The Liberal Studies Curriculum (LSC) is now adopted to an unnamed new curriculum which will take hold fall 2018. All current students will remain under the current LSC and will be able to drop one LSC requirement (except First-Year Seminar, the first semester of a second language, and 100-level RS and PH). New students will not have that option. For new curriculum see chart [below].

Illustration By Sarah McLellan

Because of “double dipping” there will be more opportunities for current students to have a course that fulfills more than one (LSC) requirement, said David Barrowclough, office of the registrar.

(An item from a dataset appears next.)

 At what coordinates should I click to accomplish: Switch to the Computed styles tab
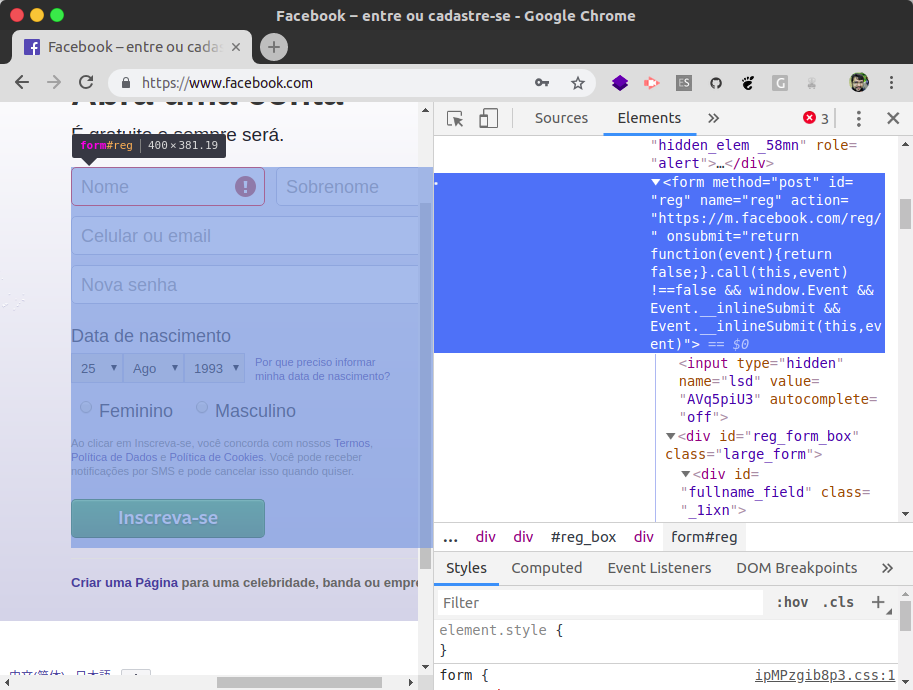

The Office of the Registrar anticipates adding more courses, making it easier to graduate. “Students will have more choice and more flexibility,” said Jeffrey Trumbower, dean of St. Michael’s College. “It will make it easier to fulfill requirements.”

In the course catalog and on Knightvision, “courses may have two designations, one from your LSC and one from the new core curriculum. Any course that has either designation will be able to count toward your requirements,” the dean said in an email to students.

“We want to help make the pathway to graduation more equal. We want bachelor of science students (starting in the fall 2018) to have more flexibility as they navigate the curriculum in order to double major or add a minor,” Barrowclough said.

He added that it might be in reach for science majors to study abroad as well. “As a biology major, I worry about how I can study abroad and finish on time. If this new curriculum helps with that, I’m totally for it,” said Lily Mello ’20.

The anticipated challenges include training the advisors on the transition time for all current students and a large percentage of students appealing courses to the dean, Barrowclough said.

New students entering in fall 2018, will need to fulfill some requirements that differ from current students such as Junior Seminar, a second language course (for Bachelor of Arts students), and two additional courses in Catholic intellectual tradition, and engaging diverse identities.
“This transition plan is to come with its challenges, but I am hopeful,” Barrowclough said.